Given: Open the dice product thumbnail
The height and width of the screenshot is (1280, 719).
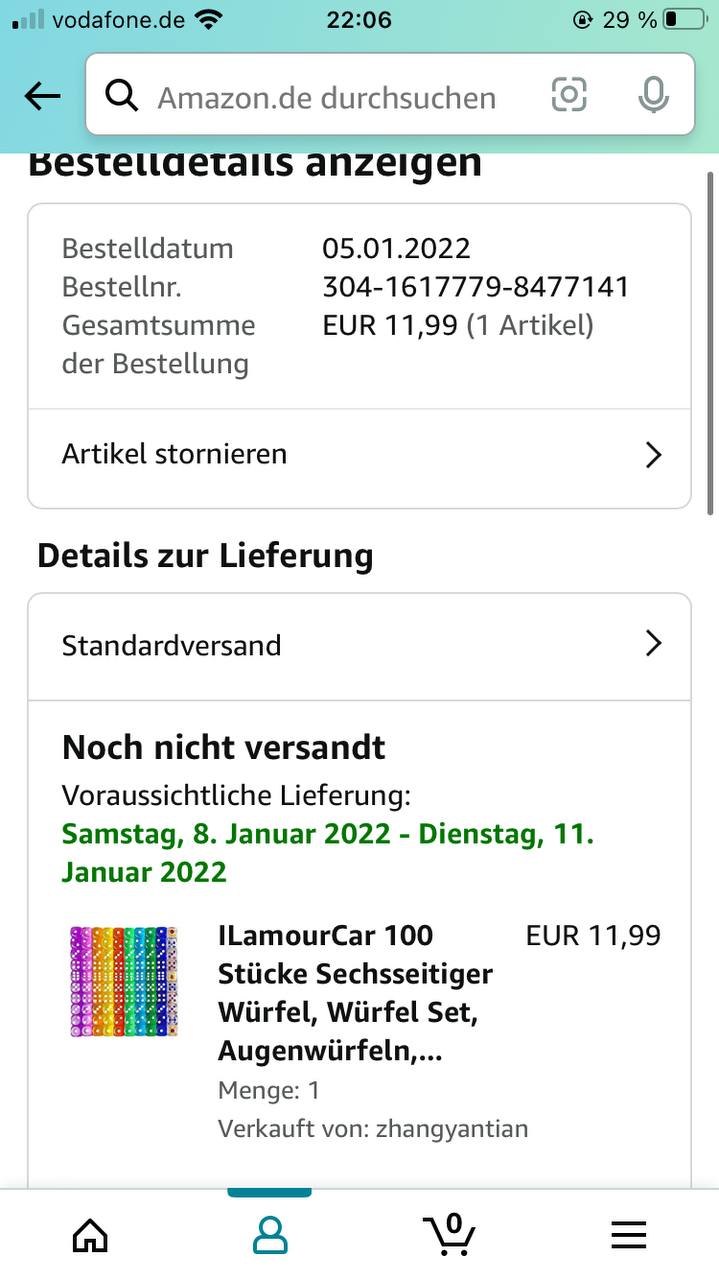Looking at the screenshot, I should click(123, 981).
---
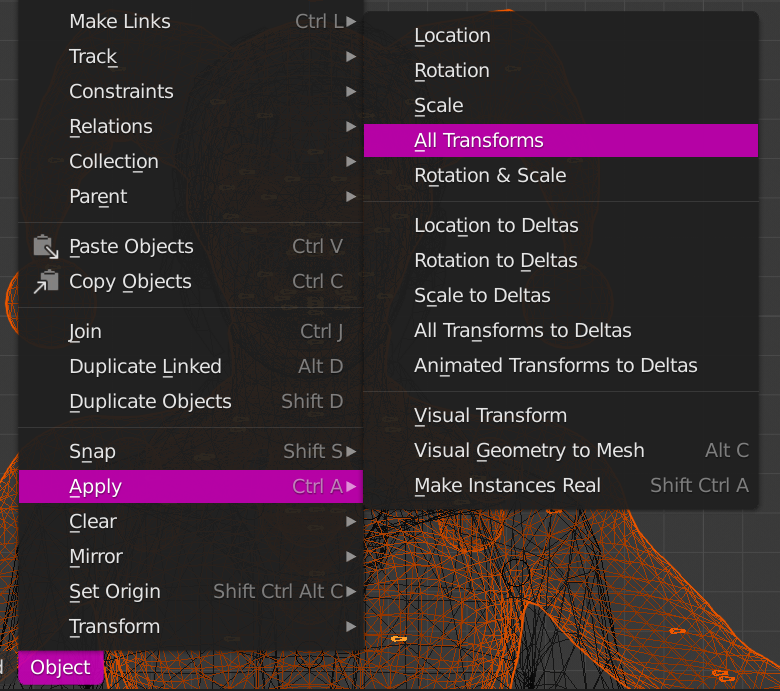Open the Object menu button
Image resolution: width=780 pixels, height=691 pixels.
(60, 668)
---
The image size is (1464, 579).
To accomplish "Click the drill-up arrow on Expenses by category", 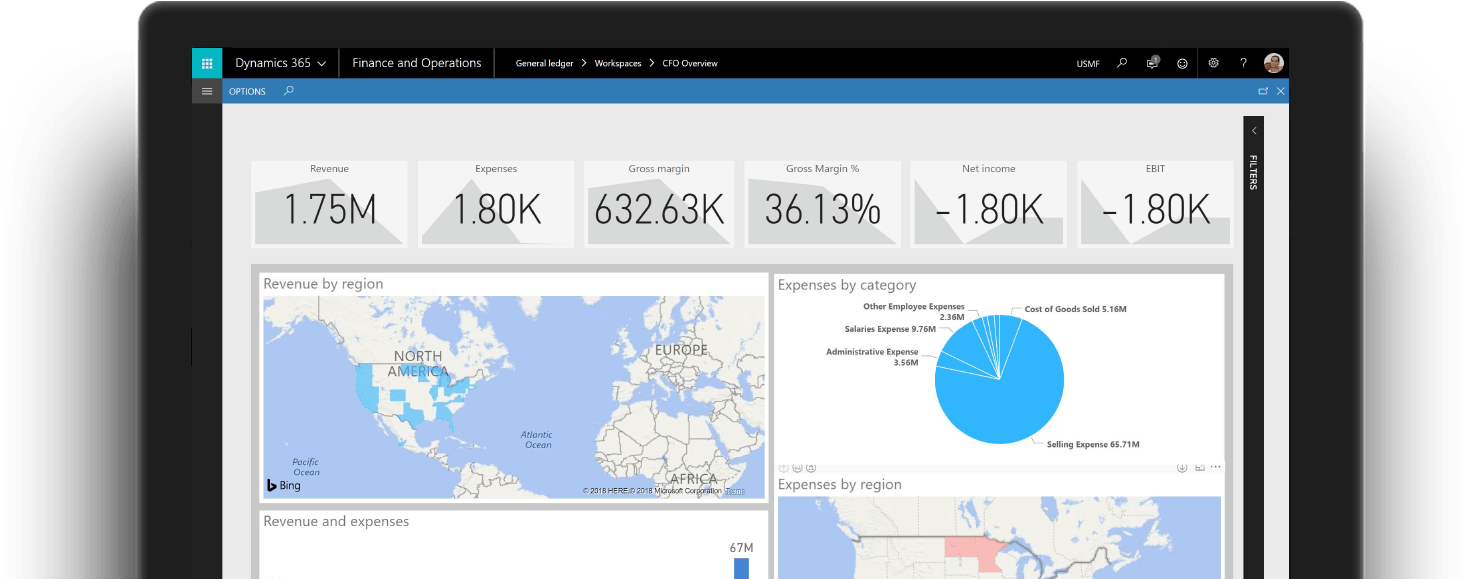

#### Task statement
An exact copy of the lines above from the one with "The image size is (1464, 579)." up to and including the one with "the drill-up arrow" is required; reproduce only those lines, omitting all pictures.

#### Result for this exercise
The image size is (1464, 579).
To accomplish "Click the drill-up arrow on Expenses by category", 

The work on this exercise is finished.